Collected data:
<<<<

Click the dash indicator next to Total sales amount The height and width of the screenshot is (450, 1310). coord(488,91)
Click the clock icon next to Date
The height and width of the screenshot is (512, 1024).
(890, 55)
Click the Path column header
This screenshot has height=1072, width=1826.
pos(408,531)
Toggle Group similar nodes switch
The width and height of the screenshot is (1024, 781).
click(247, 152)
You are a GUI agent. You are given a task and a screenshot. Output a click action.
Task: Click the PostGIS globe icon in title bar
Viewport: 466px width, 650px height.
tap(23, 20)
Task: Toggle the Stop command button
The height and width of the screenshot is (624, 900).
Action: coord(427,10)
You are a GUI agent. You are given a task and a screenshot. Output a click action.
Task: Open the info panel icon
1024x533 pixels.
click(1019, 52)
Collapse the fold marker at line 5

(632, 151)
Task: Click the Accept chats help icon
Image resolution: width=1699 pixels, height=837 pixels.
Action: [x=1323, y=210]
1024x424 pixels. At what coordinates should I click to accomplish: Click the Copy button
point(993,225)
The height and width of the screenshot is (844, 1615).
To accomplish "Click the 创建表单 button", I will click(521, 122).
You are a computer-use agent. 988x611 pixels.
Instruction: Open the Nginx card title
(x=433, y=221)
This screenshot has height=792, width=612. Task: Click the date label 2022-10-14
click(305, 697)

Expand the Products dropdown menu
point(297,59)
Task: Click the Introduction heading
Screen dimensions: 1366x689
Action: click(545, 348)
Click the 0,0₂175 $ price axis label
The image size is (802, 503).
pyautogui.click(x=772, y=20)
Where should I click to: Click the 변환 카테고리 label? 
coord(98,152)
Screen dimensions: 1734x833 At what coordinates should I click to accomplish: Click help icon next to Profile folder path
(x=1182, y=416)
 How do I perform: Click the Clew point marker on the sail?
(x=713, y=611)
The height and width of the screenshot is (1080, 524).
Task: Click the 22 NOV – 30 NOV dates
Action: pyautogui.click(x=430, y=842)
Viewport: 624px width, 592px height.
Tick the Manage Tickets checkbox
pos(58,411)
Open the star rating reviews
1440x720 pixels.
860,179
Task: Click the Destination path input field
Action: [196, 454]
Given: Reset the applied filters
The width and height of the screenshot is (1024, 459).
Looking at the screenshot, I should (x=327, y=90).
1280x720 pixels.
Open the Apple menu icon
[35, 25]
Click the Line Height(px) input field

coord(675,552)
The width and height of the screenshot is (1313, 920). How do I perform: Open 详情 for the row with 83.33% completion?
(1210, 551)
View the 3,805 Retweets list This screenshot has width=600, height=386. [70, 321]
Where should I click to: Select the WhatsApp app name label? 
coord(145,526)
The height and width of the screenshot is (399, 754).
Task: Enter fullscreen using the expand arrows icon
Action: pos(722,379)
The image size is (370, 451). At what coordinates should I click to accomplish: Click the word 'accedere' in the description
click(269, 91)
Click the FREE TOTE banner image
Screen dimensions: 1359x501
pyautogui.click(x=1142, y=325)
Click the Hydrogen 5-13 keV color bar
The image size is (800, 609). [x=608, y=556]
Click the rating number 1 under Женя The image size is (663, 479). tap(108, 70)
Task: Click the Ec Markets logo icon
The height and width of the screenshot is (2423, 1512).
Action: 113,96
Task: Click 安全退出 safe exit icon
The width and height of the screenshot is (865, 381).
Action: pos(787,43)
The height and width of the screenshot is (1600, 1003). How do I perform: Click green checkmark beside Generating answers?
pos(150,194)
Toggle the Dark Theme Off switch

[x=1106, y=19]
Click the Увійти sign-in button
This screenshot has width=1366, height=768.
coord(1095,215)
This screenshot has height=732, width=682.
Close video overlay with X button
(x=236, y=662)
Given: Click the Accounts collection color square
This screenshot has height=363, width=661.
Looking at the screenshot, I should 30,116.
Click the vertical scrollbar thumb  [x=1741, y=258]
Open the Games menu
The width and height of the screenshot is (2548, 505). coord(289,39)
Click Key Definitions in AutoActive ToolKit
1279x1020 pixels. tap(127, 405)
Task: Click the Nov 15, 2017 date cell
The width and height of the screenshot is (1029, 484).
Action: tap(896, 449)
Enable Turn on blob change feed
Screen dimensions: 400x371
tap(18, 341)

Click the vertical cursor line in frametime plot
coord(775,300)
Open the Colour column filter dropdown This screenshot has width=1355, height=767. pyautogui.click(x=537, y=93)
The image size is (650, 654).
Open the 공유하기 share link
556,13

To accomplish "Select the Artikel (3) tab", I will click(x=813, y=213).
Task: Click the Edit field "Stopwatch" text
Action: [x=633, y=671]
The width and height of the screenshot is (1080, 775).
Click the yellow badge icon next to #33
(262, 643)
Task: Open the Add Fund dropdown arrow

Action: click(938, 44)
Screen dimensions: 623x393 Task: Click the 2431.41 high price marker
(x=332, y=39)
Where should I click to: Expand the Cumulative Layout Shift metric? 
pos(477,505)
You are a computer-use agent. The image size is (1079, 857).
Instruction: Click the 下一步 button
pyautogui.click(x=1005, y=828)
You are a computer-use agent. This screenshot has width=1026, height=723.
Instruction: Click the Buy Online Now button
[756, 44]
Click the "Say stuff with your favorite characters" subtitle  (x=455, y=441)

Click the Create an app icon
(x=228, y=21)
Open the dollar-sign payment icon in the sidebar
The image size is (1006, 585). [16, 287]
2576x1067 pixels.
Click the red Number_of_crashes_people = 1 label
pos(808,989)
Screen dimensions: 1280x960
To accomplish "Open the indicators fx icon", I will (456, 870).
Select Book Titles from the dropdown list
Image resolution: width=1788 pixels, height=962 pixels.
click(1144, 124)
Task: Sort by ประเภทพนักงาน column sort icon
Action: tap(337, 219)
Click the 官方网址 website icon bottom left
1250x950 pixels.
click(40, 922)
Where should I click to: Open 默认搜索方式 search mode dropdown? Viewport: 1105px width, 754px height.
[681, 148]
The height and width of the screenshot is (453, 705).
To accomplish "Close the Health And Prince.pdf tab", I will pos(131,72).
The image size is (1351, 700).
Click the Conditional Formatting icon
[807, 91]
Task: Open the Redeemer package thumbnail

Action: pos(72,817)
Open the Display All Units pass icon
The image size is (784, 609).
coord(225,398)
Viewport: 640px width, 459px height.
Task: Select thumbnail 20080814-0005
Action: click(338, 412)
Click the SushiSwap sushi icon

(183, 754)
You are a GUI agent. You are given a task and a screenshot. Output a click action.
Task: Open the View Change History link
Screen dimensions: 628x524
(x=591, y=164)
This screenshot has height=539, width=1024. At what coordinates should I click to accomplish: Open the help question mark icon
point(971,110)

>>>>

- **AIM OF THE TASK**: This exercise needs each record retyped exactly as shown.

- **RESULT OF THIS EXERCISE**:
Click the dash indicator next to Total sales amount The height and width of the screenshot is (450, 1310). coord(488,91)
Click the clock icon next to Date
The height and width of the screenshot is (512, 1024).
(890, 55)
Click the Path column header
This screenshot has height=1072, width=1826.
pos(408,531)
Toggle Group similar nodes switch
The width and height of the screenshot is (1024, 781).
click(247, 152)
You are a GUI agent. You are given a task and a screenshot. Output a click action.
Task: Click the PostGIS globe icon in title bar
Viewport: 466px width, 650px height.
tap(23, 20)
Task: Toggle the Stop command button
The height and width of the screenshot is (624, 900).
Action: coord(427,10)
You are a GUI agent. You are given a task and a screenshot. Output a click action.
Task: Open the info panel icon
1024x533 pixels.
click(1019, 52)
Collapse the fold marker at line 5

(632, 151)
Task: Click the Accept chats help icon
Image resolution: width=1699 pixels, height=837 pixels.
Action: [x=1323, y=210]
1024x424 pixels. At what coordinates should I click to accomplish: Click the Copy button
point(993,225)
The height and width of the screenshot is (844, 1615).
To accomplish "Click the 创建表单 button", I will click(521, 122).
You are a computer-use agent. 988x611 pixels.
Instruction: Open the Nginx card title
(x=433, y=221)
This screenshot has height=792, width=612. Task: Click the date label 2022-10-14
click(305, 697)

Expand the Products dropdown menu
point(297,59)
Task: Click the Introduction heading
Screen dimensions: 1366x689
Action: click(545, 348)
Click the 0,0₂175 $ price axis label
The image size is (802, 503).
pyautogui.click(x=772, y=20)
Where should I click to: Click the 변환 카테고리 label? 
coord(98,152)
Screen dimensions: 1734x833 At what coordinates should I click to accomplish: Click help icon next to Profile folder path
(x=1182, y=416)
 How do I perform: Click the Clew point marker on the sail?
(x=713, y=611)
The height and width of the screenshot is (1080, 524).
Task: Click the 22 NOV – 30 NOV dates
Action: pyautogui.click(x=430, y=842)
Viewport: 624px width, 592px height.
Tick the Manage Tickets checkbox
pos(58,411)
Open the star rating reviews
1440x720 pixels.
860,179
Task: Click the Destination path input field
Action: [196, 454]
Given: Reset the applied filters
The width and height of the screenshot is (1024, 459).
Looking at the screenshot, I should (x=327, y=90).
1280x720 pixels.
Open the Apple menu icon
[35, 25]
Click the Line Height(px) input field

coord(675,552)
The width and height of the screenshot is (1313, 920). How do I perform: Open 详情 for the row with 83.33% completion?
(1210, 551)
View the 3,805 Retweets list This screenshot has width=600, height=386. [70, 321]
Where should I click to: Select the WhatsApp app name label? 
coord(145,526)
The height and width of the screenshot is (399, 754).
Task: Enter fullscreen using the expand arrows icon
Action: pos(722,379)
The image size is (370, 451). At what coordinates should I click to accomplish: Click the word 'accedere' in the description
click(269, 91)
Click the FREE TOTE banner image
Screen dimensions: 1359x501
pyautogui.click(x=1142, y=325)
Click the Hydrogen 5-13 keV color bar
The image size is (800, 609). [x=608, y=556]
Click the rating number 1 under Женя The image size is (663, 479). tap(108, 70)
Task: Click the Ec Markets logo icon
The height and width of the screenshot is (2423, 1512).
Action: 113,96
Task: Click 安全退出 safe exit icon
The width and height of the screenshot is (865, 381).
Action: pos(787,43)
The height and width of the screenshot is (1600, 1003). How do I perform: Click green checkmark beside Generating answers?
pos(150,194)
Toggle the Dark Theme Off switch

[x=1106, y=19]
Click the Увійти sign-in button
This screenshot has width=1366, height=768.
coord(1095,215)
This screenshot has height=732, width=682.
Close video overlay with X button
(x=236, y=662)
Given: Click the Accounts collection color square
This screenshot has height=363, width=661.
Looking at the screenshot, I should 30,116.
Click the vertical scrollbar thumb  [x=1741, y=258]
Open the Games menu
The width and height of the screenshot is (2548, 505). coord(289,39)
Click Key Definitions in AutoActive ToolKit
1279x1020 pixels. tap(127, 405)
Task: Click the Nov 15, 2017 date cell
The width and height of the screenshot is (1029, 484).
Action: tap(896, 449)
Enable Turn on blob change feed
Screen dimensions: 400x371
tap(18, 341)

Click the vertical cursor line in frametime plot
coord(775,300)
Open the Colour column filter dropdown This screenshot has width=1355, height=767. pyautogui.click(x=537, y=93)
The image size is (650, 654).
Open the 공유하기 share link
556,13

To accomplish "Select the Artikel (3) tab", I will click(x=813, y=213).
Task: Click the Edit field "Stopwatch" text
Action: [x=633, y=671]
The width and height of the screenshot is (1080, 775).
Click the yellow badge icon next to #33
(262, 643)
Task: Open the Add Fund dropdown arrow

Action: click(938, 44)
Screen dimensions: 623x393 Task: Click the 2431.41 high price marker
(x=332, y=39)
Where should I click to: Expand the Cumulative Layout Shift metric? 
pos(477,505)
You are a computer-use agent. The image size is (1079, 857).
Instruction: Click the 下一步 button
pyautogui.click(x=1005, y=828)
You are a computer-use agent. This screenshot has width=1026, height=723.
Instruction: Click the Buy Online Now button
[756, 44]
Click the "Say stuff with your favorite characters" subtitle  (x=455, y=441)

Click the Create an app icon
(x=228, y=21)
Open the dollar-sign payment icon in the sidebar
The image size is (1006, 585). [16, 287]
2576x1067 pixels.
Click the red Number_of_crashes_people = 1 label
pos(808,989)
Screen dimensions: 1280x960
To accomplish "Open the indicators fx icon", I will (456, 870).
Select Book Titles from the dropdown list
Image resolution: width=1788 pixels, height=962 pixels.
click(1144, 124)
Task: Sort by ประเภทพนักงาน column sort icon
Action: tap(337, 219)
Click the 官方网址 website icon bottom left
1250x950 pixels.
click(40, 922)
Where should I click to: Open 默认搜索方式 search mode dropdown? Viewport: 1105px width, 754px height.
[681, 148]
The height and width of the screenshot is (453, 705).
To accomplish "Close the Health And Prince.pdf tab", I will pos(131,72).
The image size is (1351, 700).
Click the Conditional Formatting icon
[807, 91]
Task: Open the Redeemer package thumbnail

Action: pos(72,817)
Open the Display All Units pass icon
The image size is (784, 609).
coord(225,398)
Viewport: 640px width, 459px height.
Task: Select thumbnail 20080814-0005
Action: click(338, 412)
Click the SushiSwap sushi icon

(183, 754)
You are a GUI agent. You are given a task and a screenshot. Output a click action.
Task: Open the View Change History link
Screen dimensions: 628x524
(x=591, y=164)
This screenshot has height=539, width=1024. At what coordinates should I click to accomplish: Open the help question mark icon
point(971,110)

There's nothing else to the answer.